Tuesday's hard freeze will bring more bad news to the already devastated South Plains Food Bank Grub Farm. Since planting began weeks ago, the sudden drops in temperatures keep killing their crops, costing them hundreds of dollars to replant.
"This is the worst year I've ever seen in over 12 years as far as freezing and then hot, freezing and then hot," said Grub Farm manager Deborah Cline. "Our plants are flowering and then being froze out or they end up freezing before they even have a chance to get up."
Cline says volunteers and students in their South Plains Food Bank classes just replanted this past weekend, and they'll be lucky if those seeds survive Tuesday's freeze. Losing those freshly planted crops will have them once again replanting for a fourth time – something that's unheard of to Cline.
"I've never done it. I've had floods where we've had to replant, but I've never had freezes that came in so often and at such a spacing that I've had to replant like I am this year," Cline said. "I'm looking at $500 easy just replacing what I plant from seeds. That doesn't even count the plants we put out."

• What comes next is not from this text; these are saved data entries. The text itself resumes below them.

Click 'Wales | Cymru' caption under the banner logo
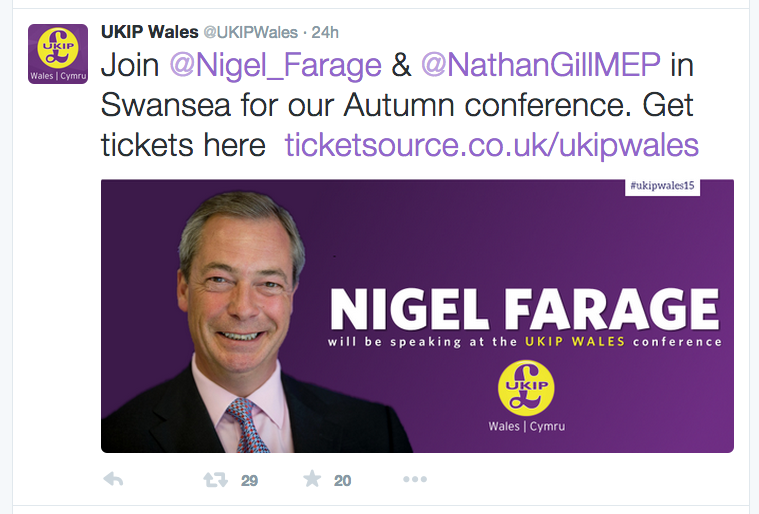Image resolution: width=759 pixels, height=514 pixels. click(527, 426)
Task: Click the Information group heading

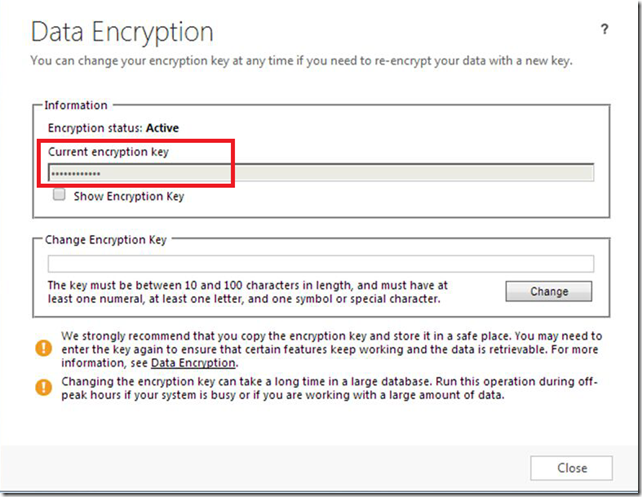Action: pyautogui.click(x=76, y=105)
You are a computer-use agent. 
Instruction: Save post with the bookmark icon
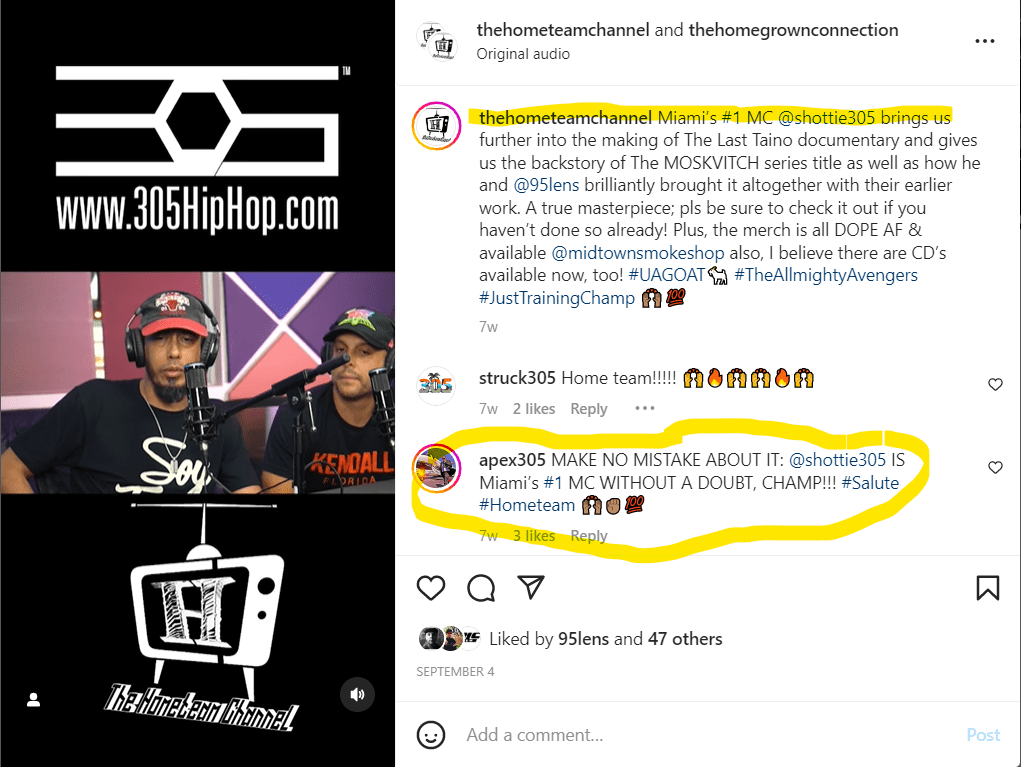(x=988, y=588)
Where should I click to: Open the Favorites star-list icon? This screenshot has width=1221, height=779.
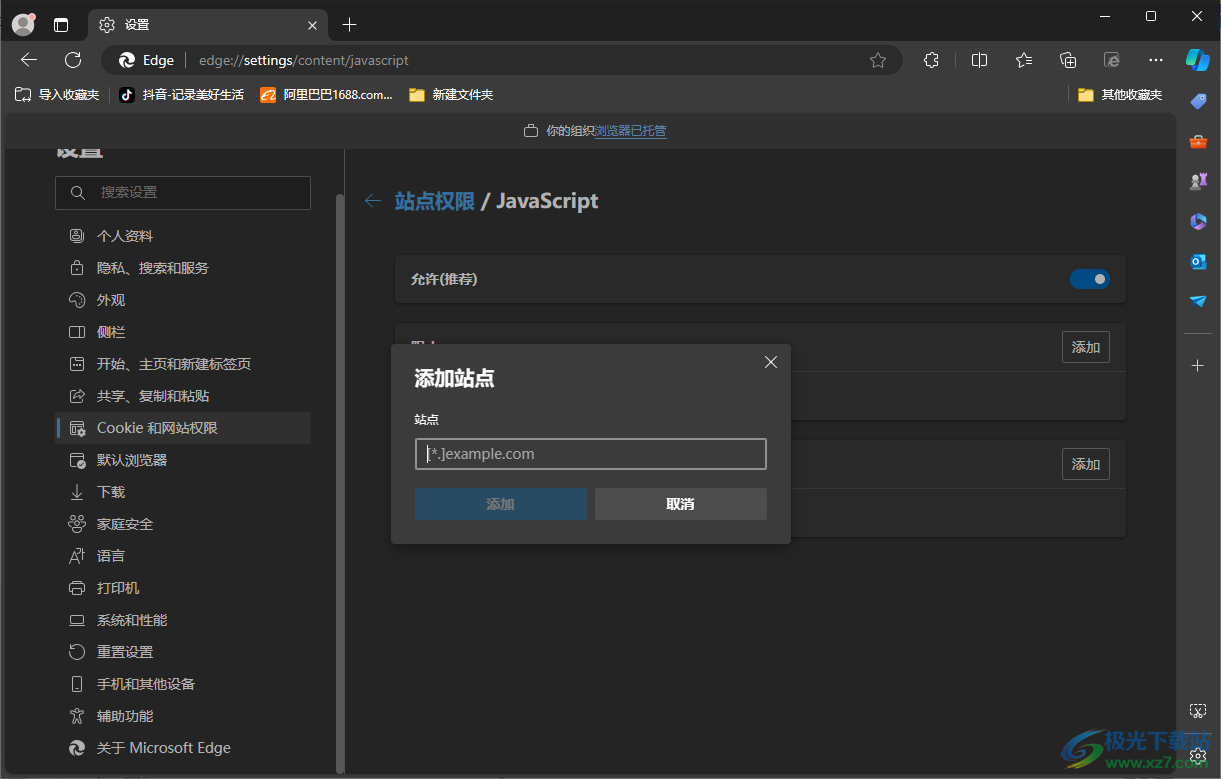pos(1023,60)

For the Grub Farm $500 is no easy loss. The farm helps supply fresh vegetables and fruit to the South Plains Food Bank and to shareholders who help pay the students who work the farm in the summer. With the added expenditures of replanting, their whole fruit crop expected to be ruined and a total loss of 85% of their crops, the Grub Farm is now asking for the public's help.
The Grub Farm welcomes any volunteers to help replant and repair the windblown fields. She also says monetary donations and any extra seeds are appreciated.